For particularly large networks, storing a list of states it’s states can use a lot of memory.
What’s more, it is often useful to be able to index an array or key a dictionary based by a state of
the network, e.g. when efficiently computing the attractors of the network. A simple solution to
this problem is to encode the state as an integer. `StateSpace`

provides this functionality
via the `StateSpace.encode()`

and `StateSpace.decode()`

methods.

Encoding States

```
>>> s_pombe.encode([0, 1, 0, 1, 0, 1, 0, 1, 0])
170
>>> s_pombe.encode(numpy.ones(9)) == s_pombe.volume - 1
True
>>> s_pombe.encode('apples')
Traceback (most recent call last):
...
ValueError: state is not in state space
```

Decoding States

```
>>> s_pombe.decode(170)
[0, 1, 0, 1, 0, 1, 0, 1, 0]
>>> s_pombe.decode(511)
[1, 1, 1, 1, 1, 1, 1, 1, 1]
>>> s_pombe.decode(512)
[0, 0, 0, 0, 0, 0, 0, 0, 0]
>>> s_pombe.decode(-1)
[1, 1, 1, 1, 1, 1, 1, 1, 1]
```

Notice that decoding states does not raise an error when the state encoding is invalid. Instead, the codes wrap around so that any integer can be decoded. This was a decision made more for the sake of performance than anything. Just be mindful of it.

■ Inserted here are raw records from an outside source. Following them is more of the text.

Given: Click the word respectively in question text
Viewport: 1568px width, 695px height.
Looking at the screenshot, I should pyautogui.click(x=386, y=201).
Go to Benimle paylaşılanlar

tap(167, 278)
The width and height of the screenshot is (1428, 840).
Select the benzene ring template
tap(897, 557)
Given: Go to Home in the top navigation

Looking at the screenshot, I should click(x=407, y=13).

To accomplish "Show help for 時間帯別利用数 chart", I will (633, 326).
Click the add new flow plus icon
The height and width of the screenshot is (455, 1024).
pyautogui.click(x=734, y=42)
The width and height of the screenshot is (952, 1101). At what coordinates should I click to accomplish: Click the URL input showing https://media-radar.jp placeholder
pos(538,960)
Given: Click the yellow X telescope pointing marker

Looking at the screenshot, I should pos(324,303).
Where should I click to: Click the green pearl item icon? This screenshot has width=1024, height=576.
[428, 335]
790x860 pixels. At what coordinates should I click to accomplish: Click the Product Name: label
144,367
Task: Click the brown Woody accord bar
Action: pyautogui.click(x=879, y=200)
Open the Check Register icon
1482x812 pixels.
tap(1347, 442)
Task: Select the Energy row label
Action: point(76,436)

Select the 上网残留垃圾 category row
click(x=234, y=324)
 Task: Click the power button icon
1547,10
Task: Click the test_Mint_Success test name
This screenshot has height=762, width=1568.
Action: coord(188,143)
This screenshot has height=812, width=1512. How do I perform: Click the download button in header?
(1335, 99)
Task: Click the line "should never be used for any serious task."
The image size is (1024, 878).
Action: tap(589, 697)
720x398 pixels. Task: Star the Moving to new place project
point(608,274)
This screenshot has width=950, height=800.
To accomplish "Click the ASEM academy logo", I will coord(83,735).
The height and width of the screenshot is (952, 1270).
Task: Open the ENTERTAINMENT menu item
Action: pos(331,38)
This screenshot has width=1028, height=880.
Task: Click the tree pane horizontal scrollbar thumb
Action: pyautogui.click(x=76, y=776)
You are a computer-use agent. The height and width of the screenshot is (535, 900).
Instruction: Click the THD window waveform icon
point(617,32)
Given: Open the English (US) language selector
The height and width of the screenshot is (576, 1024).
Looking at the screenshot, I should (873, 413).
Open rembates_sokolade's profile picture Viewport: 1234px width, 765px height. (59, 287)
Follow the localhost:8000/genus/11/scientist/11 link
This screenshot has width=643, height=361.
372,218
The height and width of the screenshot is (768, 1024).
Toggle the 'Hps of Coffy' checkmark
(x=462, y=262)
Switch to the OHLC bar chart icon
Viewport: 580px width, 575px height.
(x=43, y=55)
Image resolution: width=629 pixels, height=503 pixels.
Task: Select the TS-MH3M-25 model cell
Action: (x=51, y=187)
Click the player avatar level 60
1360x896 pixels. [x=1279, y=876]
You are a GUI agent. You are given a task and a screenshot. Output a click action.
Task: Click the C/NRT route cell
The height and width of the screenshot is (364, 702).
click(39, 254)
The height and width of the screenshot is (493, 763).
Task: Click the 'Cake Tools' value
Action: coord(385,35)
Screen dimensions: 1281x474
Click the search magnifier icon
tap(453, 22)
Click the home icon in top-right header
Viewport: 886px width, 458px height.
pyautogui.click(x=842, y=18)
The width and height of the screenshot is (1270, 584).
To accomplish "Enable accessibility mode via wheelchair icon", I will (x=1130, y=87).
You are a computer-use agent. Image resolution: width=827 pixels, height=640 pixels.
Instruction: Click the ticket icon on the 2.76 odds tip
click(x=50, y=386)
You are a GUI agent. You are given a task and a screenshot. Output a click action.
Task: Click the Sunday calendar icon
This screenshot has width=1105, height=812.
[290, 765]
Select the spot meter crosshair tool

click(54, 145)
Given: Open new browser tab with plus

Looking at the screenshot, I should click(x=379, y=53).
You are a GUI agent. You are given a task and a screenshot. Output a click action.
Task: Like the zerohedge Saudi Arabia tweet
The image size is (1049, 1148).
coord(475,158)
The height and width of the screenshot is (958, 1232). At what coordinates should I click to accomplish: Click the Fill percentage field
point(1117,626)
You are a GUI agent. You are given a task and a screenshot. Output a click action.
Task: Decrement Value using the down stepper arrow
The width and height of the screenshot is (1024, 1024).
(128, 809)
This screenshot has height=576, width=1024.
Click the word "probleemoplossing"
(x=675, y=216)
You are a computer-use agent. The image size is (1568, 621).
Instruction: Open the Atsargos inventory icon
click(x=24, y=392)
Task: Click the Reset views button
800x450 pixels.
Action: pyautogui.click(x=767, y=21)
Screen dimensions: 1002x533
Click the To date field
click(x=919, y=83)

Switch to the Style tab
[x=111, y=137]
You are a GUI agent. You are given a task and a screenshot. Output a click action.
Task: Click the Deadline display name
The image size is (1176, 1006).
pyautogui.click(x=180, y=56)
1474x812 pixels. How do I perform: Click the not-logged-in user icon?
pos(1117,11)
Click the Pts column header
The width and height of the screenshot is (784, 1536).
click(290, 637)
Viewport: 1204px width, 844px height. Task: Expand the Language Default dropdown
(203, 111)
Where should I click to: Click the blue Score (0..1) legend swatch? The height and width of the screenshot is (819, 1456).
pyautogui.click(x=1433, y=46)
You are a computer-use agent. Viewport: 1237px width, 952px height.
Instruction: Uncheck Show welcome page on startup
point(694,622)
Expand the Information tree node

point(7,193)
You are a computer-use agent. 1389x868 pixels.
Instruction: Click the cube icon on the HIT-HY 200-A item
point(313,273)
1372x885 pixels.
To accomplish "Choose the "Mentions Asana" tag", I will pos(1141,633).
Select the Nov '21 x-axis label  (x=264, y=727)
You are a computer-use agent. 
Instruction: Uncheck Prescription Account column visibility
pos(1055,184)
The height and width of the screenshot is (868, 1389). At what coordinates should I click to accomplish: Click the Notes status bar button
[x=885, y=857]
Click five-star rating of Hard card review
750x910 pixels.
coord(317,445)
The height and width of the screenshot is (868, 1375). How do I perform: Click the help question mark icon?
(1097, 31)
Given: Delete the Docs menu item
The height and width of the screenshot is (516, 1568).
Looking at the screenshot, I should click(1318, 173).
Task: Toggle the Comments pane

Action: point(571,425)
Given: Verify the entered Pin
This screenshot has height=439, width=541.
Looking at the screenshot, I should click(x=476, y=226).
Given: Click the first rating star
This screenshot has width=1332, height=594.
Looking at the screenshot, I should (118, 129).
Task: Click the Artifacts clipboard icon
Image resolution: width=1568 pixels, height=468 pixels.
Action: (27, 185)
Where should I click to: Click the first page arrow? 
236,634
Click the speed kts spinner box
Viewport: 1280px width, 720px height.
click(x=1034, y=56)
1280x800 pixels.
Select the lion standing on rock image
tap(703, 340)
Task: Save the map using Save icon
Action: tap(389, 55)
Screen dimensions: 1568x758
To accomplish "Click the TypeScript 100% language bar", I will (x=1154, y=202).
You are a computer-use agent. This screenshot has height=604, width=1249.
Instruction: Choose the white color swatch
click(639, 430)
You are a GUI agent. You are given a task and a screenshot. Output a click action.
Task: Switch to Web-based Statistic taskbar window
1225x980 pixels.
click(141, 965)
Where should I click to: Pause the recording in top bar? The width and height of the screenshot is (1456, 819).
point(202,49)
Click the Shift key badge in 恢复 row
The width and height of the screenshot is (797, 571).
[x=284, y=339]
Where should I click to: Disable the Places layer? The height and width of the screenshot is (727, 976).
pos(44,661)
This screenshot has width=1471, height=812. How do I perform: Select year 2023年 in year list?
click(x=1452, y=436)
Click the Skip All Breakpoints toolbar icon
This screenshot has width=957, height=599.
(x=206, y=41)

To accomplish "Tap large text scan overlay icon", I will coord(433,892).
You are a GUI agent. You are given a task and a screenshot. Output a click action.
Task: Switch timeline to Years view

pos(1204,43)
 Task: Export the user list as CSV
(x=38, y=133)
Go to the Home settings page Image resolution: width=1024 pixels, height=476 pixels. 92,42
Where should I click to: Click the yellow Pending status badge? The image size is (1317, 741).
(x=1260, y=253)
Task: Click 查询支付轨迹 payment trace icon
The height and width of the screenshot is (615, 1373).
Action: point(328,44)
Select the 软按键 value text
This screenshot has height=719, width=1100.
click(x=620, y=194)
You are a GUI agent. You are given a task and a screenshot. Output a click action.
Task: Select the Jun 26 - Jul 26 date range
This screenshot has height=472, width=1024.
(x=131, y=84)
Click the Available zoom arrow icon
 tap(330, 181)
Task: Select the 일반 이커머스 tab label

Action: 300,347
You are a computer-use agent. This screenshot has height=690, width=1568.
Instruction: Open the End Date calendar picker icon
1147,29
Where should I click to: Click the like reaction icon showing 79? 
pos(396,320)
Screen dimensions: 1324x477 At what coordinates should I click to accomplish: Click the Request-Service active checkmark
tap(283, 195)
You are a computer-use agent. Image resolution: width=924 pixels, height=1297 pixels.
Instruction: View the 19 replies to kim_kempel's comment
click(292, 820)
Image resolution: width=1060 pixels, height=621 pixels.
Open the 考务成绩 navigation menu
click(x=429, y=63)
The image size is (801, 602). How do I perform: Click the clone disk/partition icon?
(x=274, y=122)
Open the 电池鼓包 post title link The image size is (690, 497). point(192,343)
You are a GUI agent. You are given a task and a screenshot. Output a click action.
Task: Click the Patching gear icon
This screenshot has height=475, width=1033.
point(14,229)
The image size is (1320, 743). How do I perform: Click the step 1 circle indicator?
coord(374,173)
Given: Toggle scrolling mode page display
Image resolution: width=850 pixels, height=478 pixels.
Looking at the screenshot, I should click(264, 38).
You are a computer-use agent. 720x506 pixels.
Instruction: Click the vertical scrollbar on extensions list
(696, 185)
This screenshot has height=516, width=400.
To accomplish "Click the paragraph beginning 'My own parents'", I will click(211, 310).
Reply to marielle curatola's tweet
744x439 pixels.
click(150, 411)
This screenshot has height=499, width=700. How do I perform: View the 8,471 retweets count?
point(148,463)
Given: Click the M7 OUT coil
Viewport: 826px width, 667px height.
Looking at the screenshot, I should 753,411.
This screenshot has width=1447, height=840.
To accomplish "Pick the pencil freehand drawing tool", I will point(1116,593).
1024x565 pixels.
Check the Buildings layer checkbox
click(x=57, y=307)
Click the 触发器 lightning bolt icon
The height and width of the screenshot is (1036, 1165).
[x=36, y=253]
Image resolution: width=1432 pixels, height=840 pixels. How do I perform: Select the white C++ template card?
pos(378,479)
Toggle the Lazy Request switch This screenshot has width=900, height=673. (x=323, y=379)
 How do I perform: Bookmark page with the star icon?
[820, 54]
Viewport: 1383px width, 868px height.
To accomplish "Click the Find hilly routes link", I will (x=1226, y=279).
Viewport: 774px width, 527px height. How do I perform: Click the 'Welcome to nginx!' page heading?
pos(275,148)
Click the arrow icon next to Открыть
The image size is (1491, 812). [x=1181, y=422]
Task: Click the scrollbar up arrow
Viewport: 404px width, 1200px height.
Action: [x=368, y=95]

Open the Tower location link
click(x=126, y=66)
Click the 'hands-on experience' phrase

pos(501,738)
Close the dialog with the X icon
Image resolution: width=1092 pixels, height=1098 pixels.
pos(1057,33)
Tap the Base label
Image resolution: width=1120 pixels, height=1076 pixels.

By and large, the `StateSpace.encode()`

and `StateSpace.decode()`

methods are inverses:

```
>>> s_pombe.encode(s_pombe.decode(170))
170
>>> s_pombe.decode(s_pombe.encode([0, 0, 1, 0, 0, 1, 0, 0, 1]))
[0, 0, 1, 0, 0, 1, 0, 0, 1]
```

## Encoding Scheme¶

There are a number of ways of encoding a sequence of integers as an integer. We’ve chosen the one we did so that the encoded value of the state is consistent with the order the states are produced upon iteration.

```
>>> states = list(s_pombe)
>>> states[5] == s_pombe.decode(5)
True
>>> numpy.all([i == s_pombe.encode(s) for i, s in enumerate(s_pombe)])
True
>>> numpy.all([s_pombe.decode(i) == s for i, s in enumerate(s_pombe)])
True
```

This makes implementing the algorithms associated with landscape dynamics and sensitivity analyses much simpler and as light on memory as possible.